What Are the Causes of Cardiac Arrest in Pregnant Patients?

Cardiac arrest during pregnancy (peripartum cardiac arrest) is a rare but life-threatening event requiring immediate and specialized medical attention. While the incidence is low, affecting approximately one in every 12,000 hospitalizations for childbirth, the consequences for both the mother and the fetus can be severe. Understanding the underlying causes is paramount, as the factors leading to cardiac arrest in pregnant patients are often distinct from those in the general population. The unique physiological adaptations of pregnancy can transform a manageable medical issue into a catastrophic event.

Physiological Changes That Increase Vulnerability

Pregnancy necessitates profound adjustments to the cardiovascular system, creating a state of increased vulnerability. Cardiac output increases substantially by 30% to 50% during pregnancy, primarily through increased stroke volume and heart rate. This persistent increase in workload means the heart has little reserve capacity to compensate if a complication arises.

Total blood volume increases by up to 50%. This disproportionate rise in plasma volume compared to red blood cells leads to hemodilution, which can mask the true severity of blood loss. Additionally, the growing uterus can compress the inferior vena cava and the aorta (aortocaval compression) when the patient lies flat. This compression significantly reduces blood return to the heart, causing cardiac output to drop and compromising resuscitation efforts.

Respiratory function is altered, making pregnant patients prone to rapid oxygen depletion. The enlarged uterus pushes the diaphragm upward, decreasing the functional residual capacity (the volume of air remaining in the lungs after a normal exhale). This decreased oxygen reserve, combined with increased oxygen consumption, means the patient can become dangerously hypoxic much faster. Upper airway tissues often swell, making intubation more technically challenging during an emergency.

Immediate Triggers Stemming from Pregnancy Complications

Many frequent causes of peripartum cardiac arrest relate directly to complications of pregnancy and delivery. Massive obstetric hemorrhage, particularly postpartum hemorrhage (PPH), is a leading cause. The immense blood flow to the pregnant uterus (up to 1,000 milliliters per minute at term) means conditions like placental abruption, placenta previa, or uterine rupture can lead to rapid hypovolemic shock. The massive blood loss overwhelms the body’s compensatory mechanisms, causing systemic collapse.

Amniotic Fluid Embolism (AFE) is a rare but catastrophic cause, characterized by a sudden, severe, multi-system reaction. This event occurs when amniotic fluid or debris enters the maternal bloodstream, causing rapid cardiovascular collapse, respiratory failure, and severe coagulopathy. The resulting shock and inability of the blood to clot contribute to AFE’s high mortality rate.
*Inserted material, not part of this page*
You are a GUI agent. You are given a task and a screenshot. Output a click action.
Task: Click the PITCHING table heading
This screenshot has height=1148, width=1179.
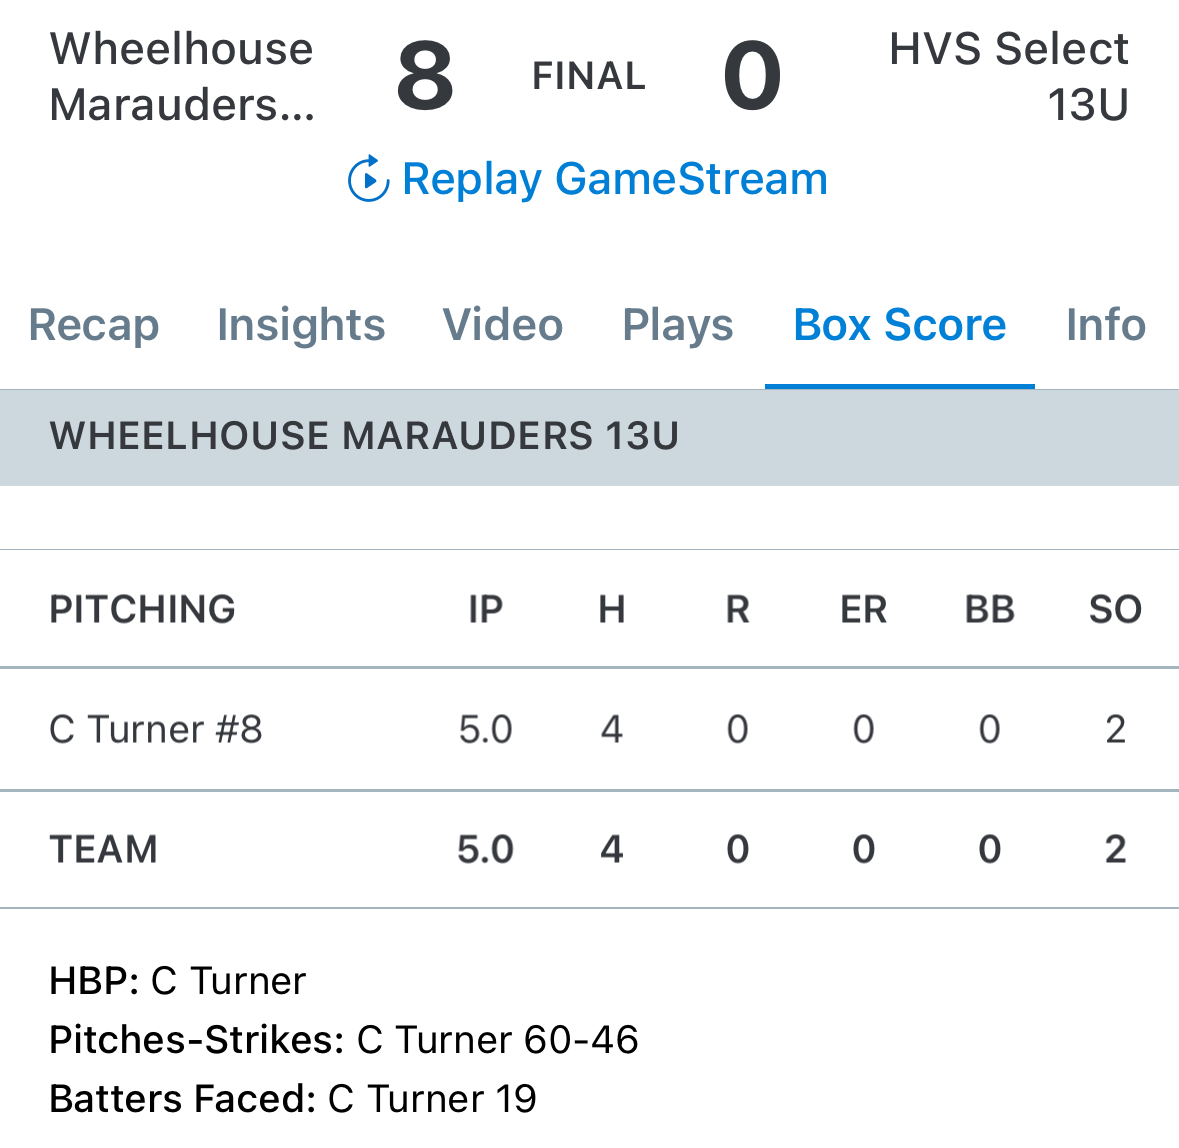click(143, 609)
Hypertensive disorders of pregnancy, such as severe pre-eclampsia and eclampsia, are significant triggers. Pre-eclampsia involves new-onset hypertension and organ dysfunction, typically after 20 weeks of gestation. Progression to eclampsia, characterized by seizures, can lead to stroke, intracranial hemorrhage, or systemic organ failure (HELLP syndrome). These events place extreme stress on the already burdened cardiovascular system, culminating in cardiac arrest.

Critical Non-Obstetric Medical Events

Non-obstetric medical events also contribute to cardiac arrest, often with increased frequency or severity due to the pregnant state. Pulmonary embolism (PE) is a major contributor, as pregnancy places the patient in a hypercoagulable state to prevent excessive bleeding during delivery. This increased tendency for clot formation means a pregnant patient is at higher risk of a clot traveling to the lungs, causing a massive PE that obstructs blood flow and leads to sudden cardiac arrest.

Pre-existing or newly developed cardiac diseases are a significant factor, especially with increasing maternal age. Peripartum Cardiomyopathy (PPCM) is a form of heart failure that develops late in pregnancy or postpartum in patients with no prior heart disease. This condition involves the weakening of the heart muscle, leading to acute decompensation and potentially fatal arrhythmias.

Sepsis, a life-threatening response to infection, remains a cause of cardiac arrest, rapidly progressing to septic shock. Infections (from the urinary tract, lungs, or uterus) can overwhelm the immune system, causing widespread inflammation, low blood pressure, and organ failure. Complications related to anesthesia, such as a high spinal or epidural block, can also result in severe, sudden hypotension that may precipitate cardiac arrest.